A large portion of people with serious opioid addictions began after receiving prescription painkillers, ultimately turning to cheaper and more available drugs like heroin. Now, an even more powerful and deadly opioid is finding its way into the hands of users known as fentanyl. With overdoses up more than 80 percent and fentanyl being up to 100 times more powerful than heroin, we need solutions yesterday.

Now, headlines are popping up everywhere talking about kratom and the opioid crisis, leaving many people wondering what this plant is and whether or not it’s safe at all.

What exactly is Kratom?

To start, kratom’s scientific name is Mitragyna speciosa, and it’s a tropical evergreen tree from Southeast Asia native to Thailand, Malaysia, Indonesia, and Papua New Guinea. Surprisingly, kratom is a member of the Rubiaceae family, closely relating it to coffee and gardenia. This plant is traditionally used by Thai and Malaysian natives for centuries as a stimulant to increase energy, stamina, and limit fatigue. Now, you’ll find Kratom in smoke-shops and various places across the internet.

For now, kratom remains legal in the United States despite attempts to ban the substance in recent months.

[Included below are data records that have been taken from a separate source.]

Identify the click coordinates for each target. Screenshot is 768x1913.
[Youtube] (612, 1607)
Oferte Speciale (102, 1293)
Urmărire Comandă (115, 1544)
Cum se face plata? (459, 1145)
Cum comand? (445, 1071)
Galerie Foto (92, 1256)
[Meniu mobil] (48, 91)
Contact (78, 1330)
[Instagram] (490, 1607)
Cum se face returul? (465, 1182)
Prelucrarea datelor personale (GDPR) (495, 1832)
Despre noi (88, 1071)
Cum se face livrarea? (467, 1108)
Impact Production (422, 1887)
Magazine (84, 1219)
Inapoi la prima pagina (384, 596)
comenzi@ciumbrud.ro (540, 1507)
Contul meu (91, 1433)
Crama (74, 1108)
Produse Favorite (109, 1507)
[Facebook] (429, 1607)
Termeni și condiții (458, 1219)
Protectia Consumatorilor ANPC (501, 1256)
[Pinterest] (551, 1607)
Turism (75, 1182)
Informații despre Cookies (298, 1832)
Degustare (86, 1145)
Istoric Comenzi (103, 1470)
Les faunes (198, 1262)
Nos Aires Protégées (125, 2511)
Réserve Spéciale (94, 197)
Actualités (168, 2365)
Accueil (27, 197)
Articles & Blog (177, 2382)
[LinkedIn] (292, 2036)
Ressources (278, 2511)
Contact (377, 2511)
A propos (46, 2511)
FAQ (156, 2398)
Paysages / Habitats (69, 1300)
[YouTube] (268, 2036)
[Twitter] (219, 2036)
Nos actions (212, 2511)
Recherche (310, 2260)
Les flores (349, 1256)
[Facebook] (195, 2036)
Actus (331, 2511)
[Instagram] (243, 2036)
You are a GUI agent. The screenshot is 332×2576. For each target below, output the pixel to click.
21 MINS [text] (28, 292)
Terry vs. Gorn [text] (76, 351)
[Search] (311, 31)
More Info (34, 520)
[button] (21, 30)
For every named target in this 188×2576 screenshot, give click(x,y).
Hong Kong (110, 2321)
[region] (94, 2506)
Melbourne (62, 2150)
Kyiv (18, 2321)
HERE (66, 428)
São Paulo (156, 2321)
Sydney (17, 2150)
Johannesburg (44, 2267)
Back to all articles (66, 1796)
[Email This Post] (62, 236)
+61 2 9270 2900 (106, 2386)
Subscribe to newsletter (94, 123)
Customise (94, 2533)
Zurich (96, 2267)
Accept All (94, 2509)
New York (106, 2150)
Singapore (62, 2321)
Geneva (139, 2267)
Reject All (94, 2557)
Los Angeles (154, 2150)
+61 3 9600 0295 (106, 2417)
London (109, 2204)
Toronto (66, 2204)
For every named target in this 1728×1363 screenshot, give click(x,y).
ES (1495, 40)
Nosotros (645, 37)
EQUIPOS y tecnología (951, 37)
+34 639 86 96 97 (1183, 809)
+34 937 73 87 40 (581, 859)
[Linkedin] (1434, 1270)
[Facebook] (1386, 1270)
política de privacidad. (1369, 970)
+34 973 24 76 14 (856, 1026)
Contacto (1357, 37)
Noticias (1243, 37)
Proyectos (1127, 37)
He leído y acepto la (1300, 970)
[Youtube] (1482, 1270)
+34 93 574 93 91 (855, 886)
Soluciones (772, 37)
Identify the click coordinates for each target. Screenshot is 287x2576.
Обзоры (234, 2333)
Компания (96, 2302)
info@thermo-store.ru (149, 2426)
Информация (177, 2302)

kratom and the opioid crisis

Nonetheless, many people swear by this herb — especially those recovering from serious opioid addictions. For people like Eric Mayhew Jr. who had been struggling with a decade-long addiction to opioids, kratom was his solution.

kratom and the opioid crisis

“What kratom does is kills your brain’s desire when you are addicted to opiates and you want opiates… It dulls your pain and you start to get your wits back again.”

Of course, Mayhew notes that overcoming such addictions still requires a significant amount of willpower. Despite traditional treatments for addiction being expensive and time-consuming, the best way to regain one’s health is still through professional support. According to a WebMD survey, 70 percent of people using kratom were doing so to cut back or get off opioids entirely.

Most people who use kratom on their own consume it in powdered form, teas, or gel-capsules. Although many are claiming miraculous success by using kratom, the herb isn’t without its own risks.

kratom and the opioid crisis

Regulation Issues and Research Needed

Right now, the limited regulation of this plant in the American market raises many questions. This leads to a risk of questionable added ingredients and quality control. There have also been deaths, health complications, and withdrawal symptoms associated with kratom. Still, this only demands more research into the potential of using this natural herb to start understanding new ways we can treat the millions struggling with addiction.

For the time being, more research is required in order to understand whether kratom can be used to curb opioid addiction — hopefully much sooner than later.